Publié le 26 mai 2009 par Aymeric

Ocean hill Je ne cherche pas particulièrement à émouvoir mais sachez que bénéficier de réductions en tous genres se paye.
Depuis que prendre le train me coute 30% moins cher que la plupart d’entre vous et bien je suis condamné, comme en contrepartie, à ne pouvoir suivre les émissions de radio que partiellement, en permanence contraint à coudre grossièrement des bribes.
Tenez, dimanche dernier j’impose en maître du foyer mon Meyer dominical et pas moyen de suivre.
Insensibles à l’autorité du père, mes rejetons ont multiplié les plus bruyantes manifestations d’enthousiasme juvénile.
Là où c’est devenu vraiment frustrant c’est que j’ai eu le temps de reconnaitre dans le tohu-bohu la voix d’un Jean-Louis Bourlanges qui s’était fait bien trop rare ces derniers mois et qui m’a d’autant plus manqué que c’est le triste Pastré qui a le plus souvent squatté la place inoccupée.

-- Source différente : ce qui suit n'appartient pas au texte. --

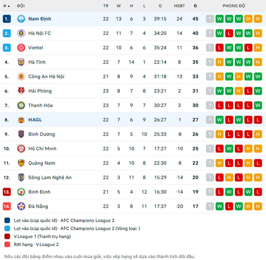Click the Nam Định club crest

(21, 19)
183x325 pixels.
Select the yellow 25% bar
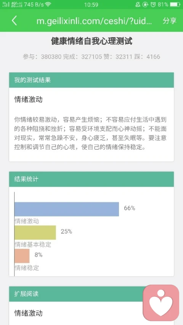coord(35,232)
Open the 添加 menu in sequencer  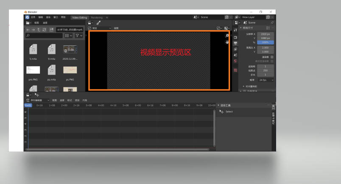pos(77,100)
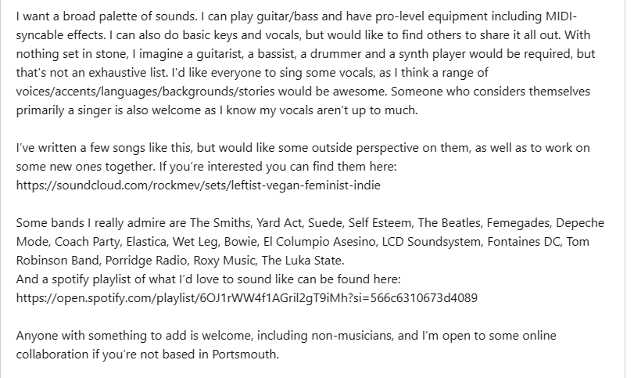Click on Porridge Radio in the list

[x=145, y=261]
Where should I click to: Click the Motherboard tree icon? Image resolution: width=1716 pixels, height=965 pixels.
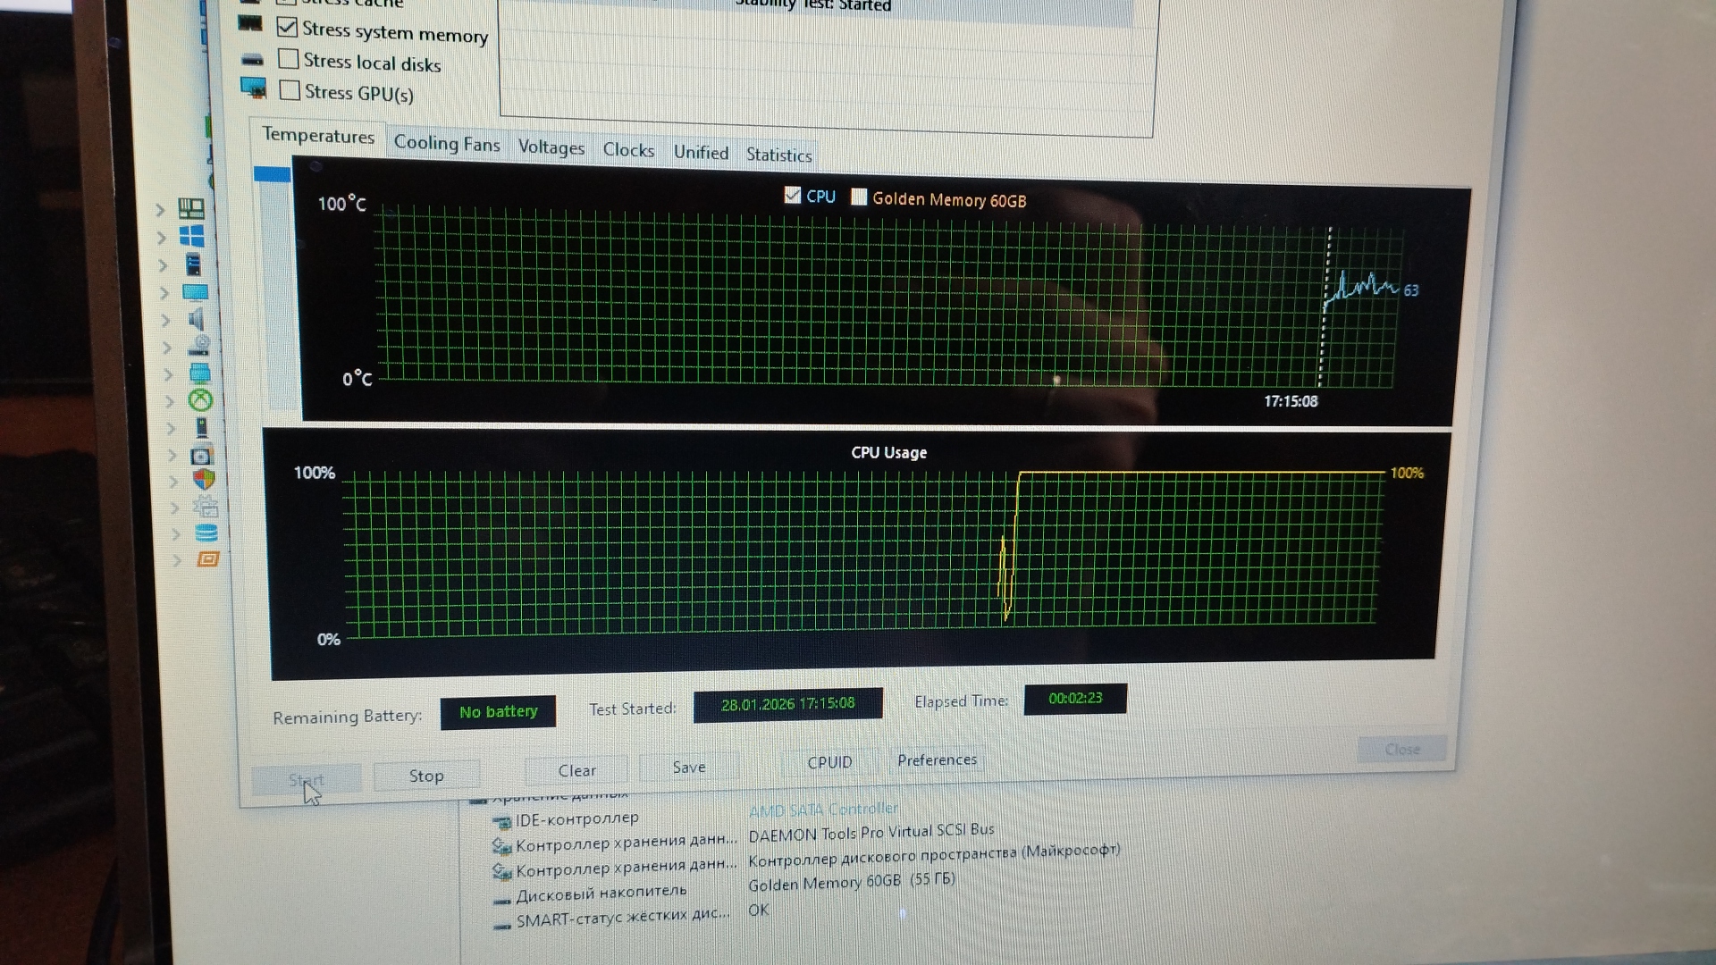(191, 209)
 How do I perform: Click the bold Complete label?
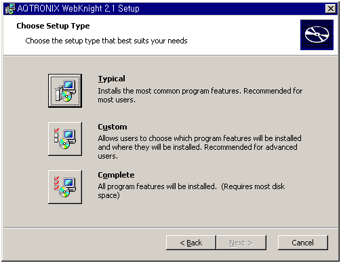116,175
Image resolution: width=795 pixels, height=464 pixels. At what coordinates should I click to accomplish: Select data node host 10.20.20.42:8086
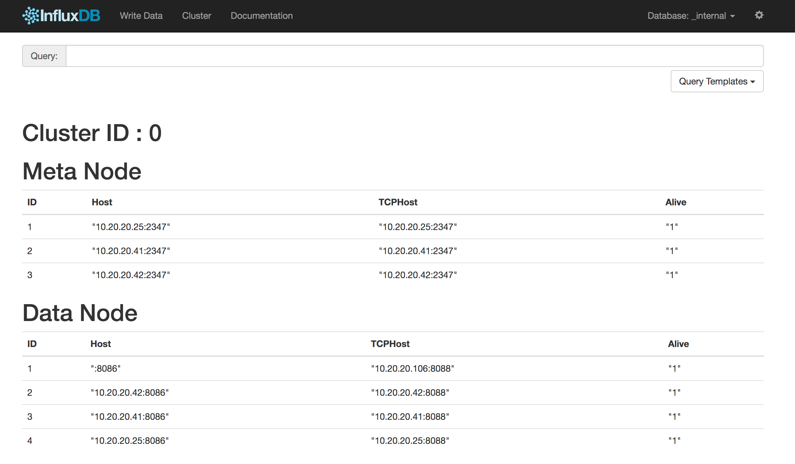(130, 393)
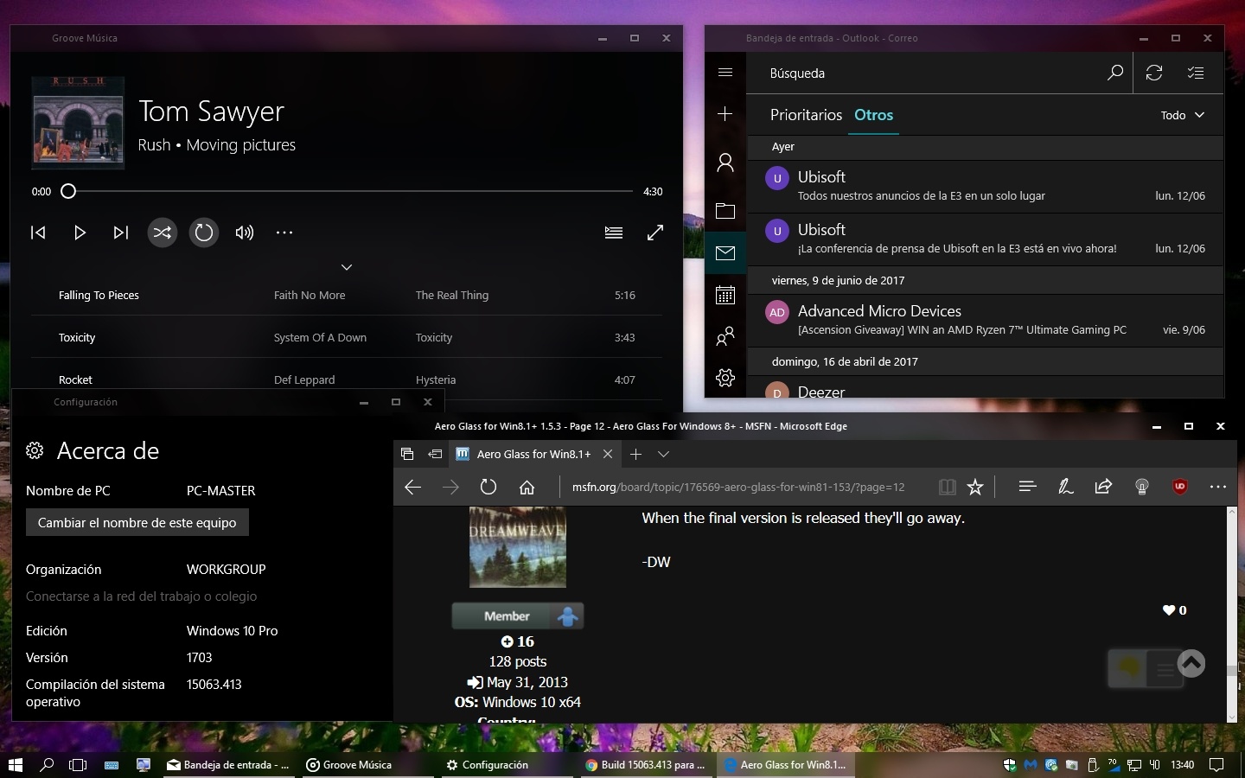Open the Edge tab preview dropdown chevron
This screenshot has width=1245, height=778.
pos(663,454)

Heureusement le progrès, qui parfois mérite son cierge, rend possible de réécouter tout cela plus au calme lorsque les enfants – merci Madame Carpantier – sont retenus ailleurs.

Ainsi je m’aperçus aujourd’hui que Jean-Louis avait décidé de fêter nos retrouvailles d’une drôle de manière, m’obligeant pour une fois à être en désaccord avec lui.

En effet (ha ha) à la 19e minute de l’émission, il a dit : « Il y a traditionnellement une certaine animosité entre la communauté noire et la communauté juive américaine »

Mon cher Jean-Louis, c’est peut-être vrai maintenant mais ça n’a rien de traditionnel.
C’est même curieux qu’un érudit tel que toi, fin connaisseur des cultures étrangère et tout et tout n’ait pas pensé au NNACP (National Association for the Advancement of Colored People), fondé par des avocats juifs et noirs.
Sans même remonter aussi loin, comment as-tu pu oublier les mouvements des droits civiques des années 50 et 60 avec la fameuse affaire du Freedom Summer et l’assassinat de trois activistes : deux juifs et un noir dont Alan Parker avait tiré un si mauvais film.

Alors, pour que cette belle entente s’effiloche en quarante ans, pour qu’on en arrive maintenant à penser l’animosité actuelle comme traditionnelle qu’est ce qui a bien pu se passer ? Oui, comment ça a commencé à déconner ?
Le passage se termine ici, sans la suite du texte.